'We can still be friends'

15 December,2019 07:45 AM IST |  Mumbai  |  Paromita Vohra

Somehow, human values like love and compassion have to become political drivers alongside structural values of equality and justice, in addressing the difference. It may be the only way to save the many places people call India.

Illustration/Uday Mohite


Ever had one of those ambiguous relationships? Where someone is attentive, romantic and lover like. Then, you act on the assumption of intimacy, and they go, "arre, I never said it was romantic. We don't have any rishta and all. But of course, we are always friends where I'm concerned". That "where I'm concerned" is the operative phrase signalling that you don't matter because you are not part of socially privileged relationships. When the truth is conveniently flattened, its violation becomes invisible. Anything you say only heightens your powerlessness and empowers the unjust.

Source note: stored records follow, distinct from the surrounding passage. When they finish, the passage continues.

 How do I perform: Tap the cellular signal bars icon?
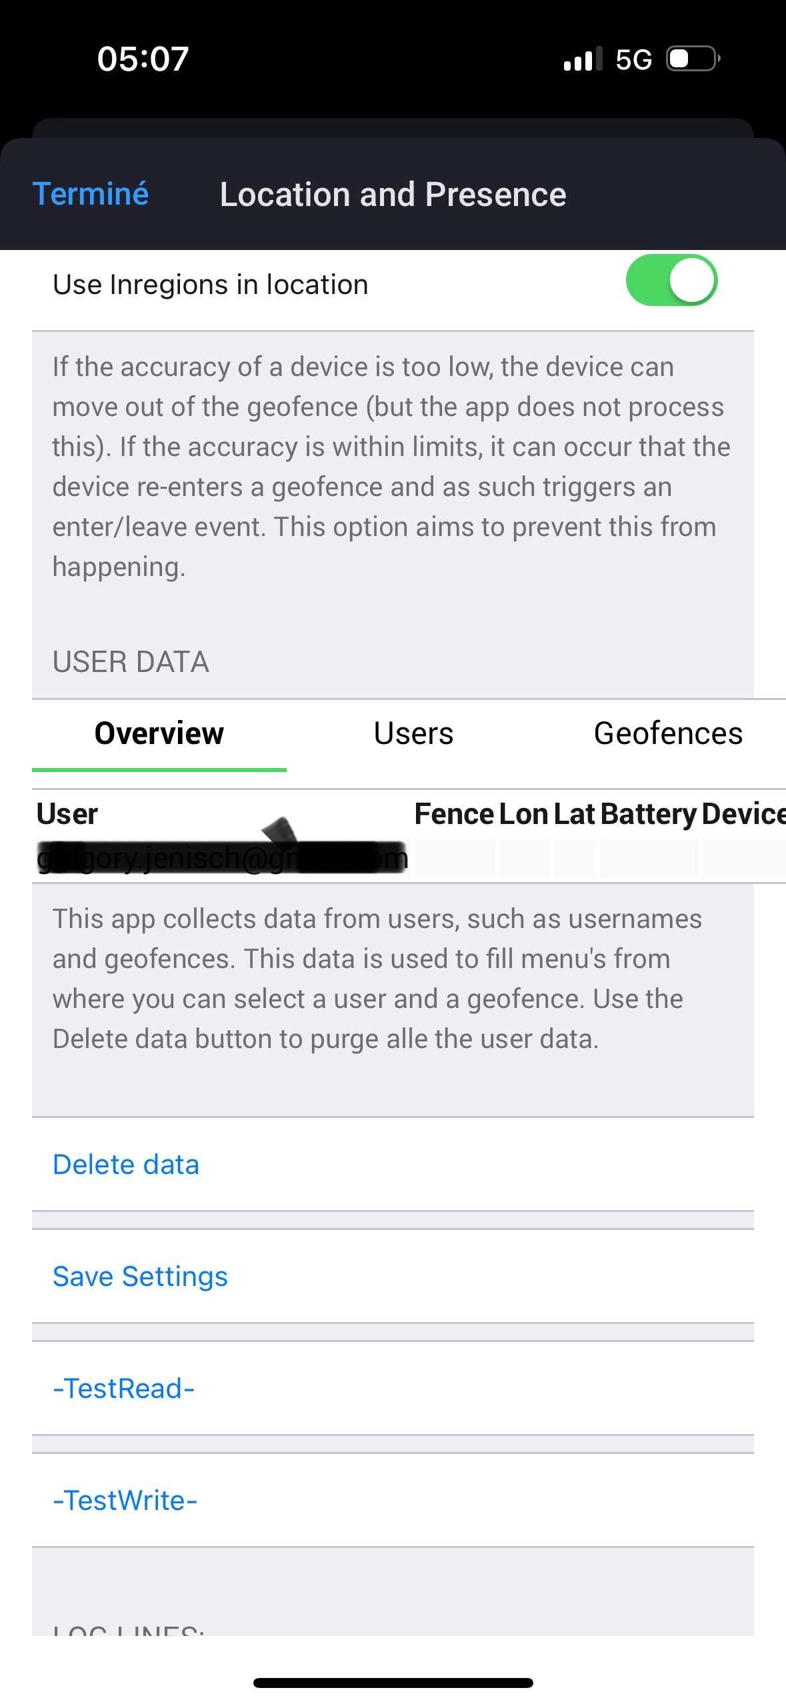583,59
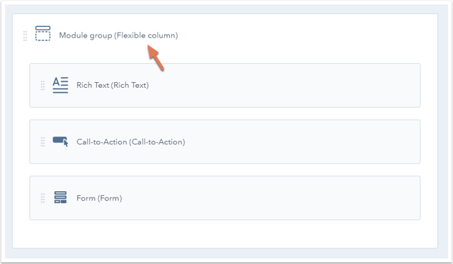453x264 pixels.
Task: Select the 'Form (Form)' label
Action: [x=99, y=198]
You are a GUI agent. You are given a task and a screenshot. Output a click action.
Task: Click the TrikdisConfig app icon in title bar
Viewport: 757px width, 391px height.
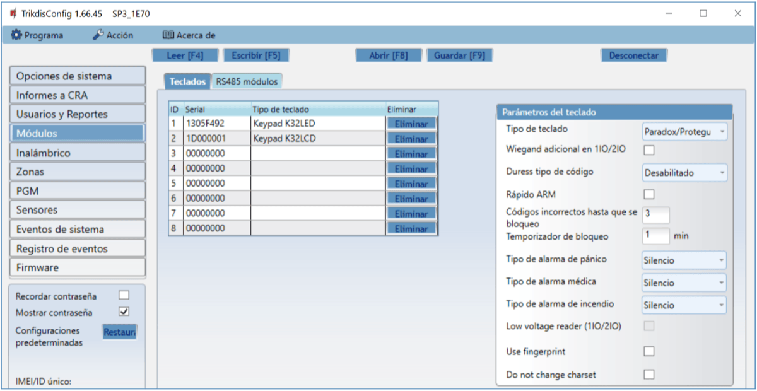tap(13, 13)
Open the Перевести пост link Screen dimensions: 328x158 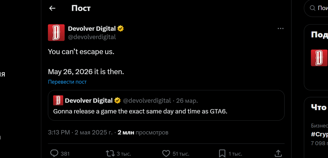tap(67, 82)
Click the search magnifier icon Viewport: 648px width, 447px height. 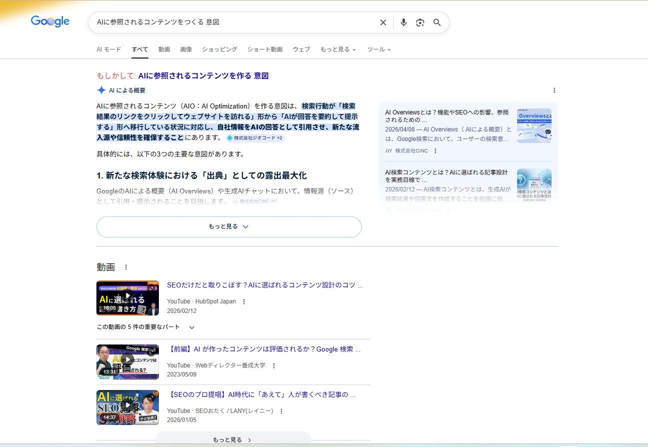(437, 23)

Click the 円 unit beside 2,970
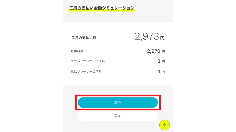pos(163,52)
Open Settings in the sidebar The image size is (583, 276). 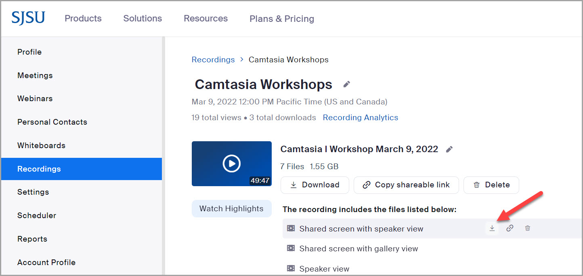33,192
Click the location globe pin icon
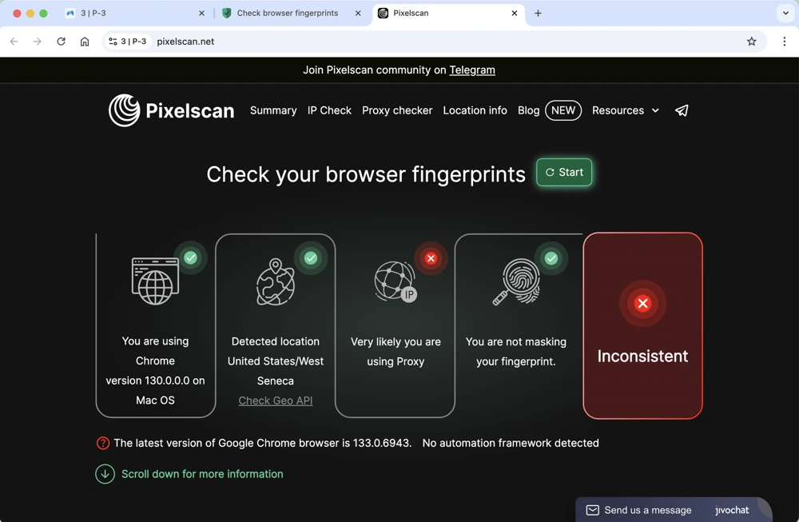This screenshot has height=522, width=799. point(275,282)
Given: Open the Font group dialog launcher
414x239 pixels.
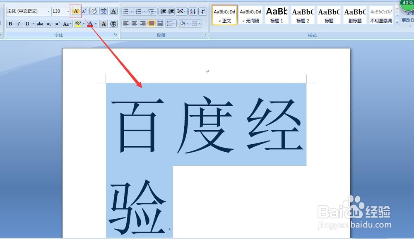Looking at the screenshot, I should click(116, 33).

Last week felt a bit that way when we were told suddenly that with Partition, India had accepted a division on religious, not philosophical, lines and the Citizens Amendment Bill, would correct that. It implied that there had never been a rishta of unity in diversity. Just some place given in our rashtra to your kind, meaning Muslims, but now no more. Of course "we're still friends", yaniki, Indian Muslim citizens needn't fear, never mind the mammoth cultural and political campaigns of marginalization around us.

Pretend truths, sweeping aside complex realities, create anguished, angry convulsions. Several anti-CAB protests have erupted but they are not identical. In Assam, the bill, combined with the NRC, is seen as threatening ethnic identities. For mainland Muslims, it generates hurt, anger and anxiety. For some liberals, it violates the values of non-discrimination in Article 14 of the Indian Constitution. Four states have refused to implement it. Nothing makes it clearer: India is a diverse place and enforced homogeneity is devastatingly divisive.

So, is this our 'unhappily ever after' then? As the unkindness of ambiguous romancers can be seen as rooted in childhood wounds, so the pettiness of contemporary political culture can be analysed via past resentments. "We can debate the past endlessly" as Pratap Bhanu Mehta wrote recently. But eventually the past, once acknowledged, must be overcome, so we may live in the present.

We have not been gifted an easy present. According to the Oxfam inequality report, 10 per cent Indians hold 77 per cent of the total national wealth, 73 per cent of the wealth generated in 2017 went to the richest one per cent, 67 million of the poorest Indians, saw only a one per cent increase in their wealth. In such difficult times, the thing plentifully offered is encouragement to unfurl layer upon layer of prejudice, unpeeled like an onion - our symbol of starving amidst plenty - till what Arjun Appadurai described as "aspirational hatred" remains, pungent and pervasive.

Our responses have to be rooted in a very capacious idea of diversity, not a technical one, where the ideological expands to encompass the psychological and emotional: not just for an idea of India, but an idea of ourselves as human. Beyond liberal or conservative, what kind of people do we want to be? Those who troll and jeer like hundred Lalita Pawars, while students are lathi charged, whole states have their Internet cut off and protestors shot? Or, can we acknowledge the almost airy-fairy sounding but necessary task of rehumanisation before us? That isn't achieved through the sentimental, patronising politics of "je suis the victim" of the privileged nor theoretical denouncements. Somehow, human values like love and compassion have to become political drivers alongside structural values of equality and justice, in addressing difference. It may be the only way to save the many places people call India.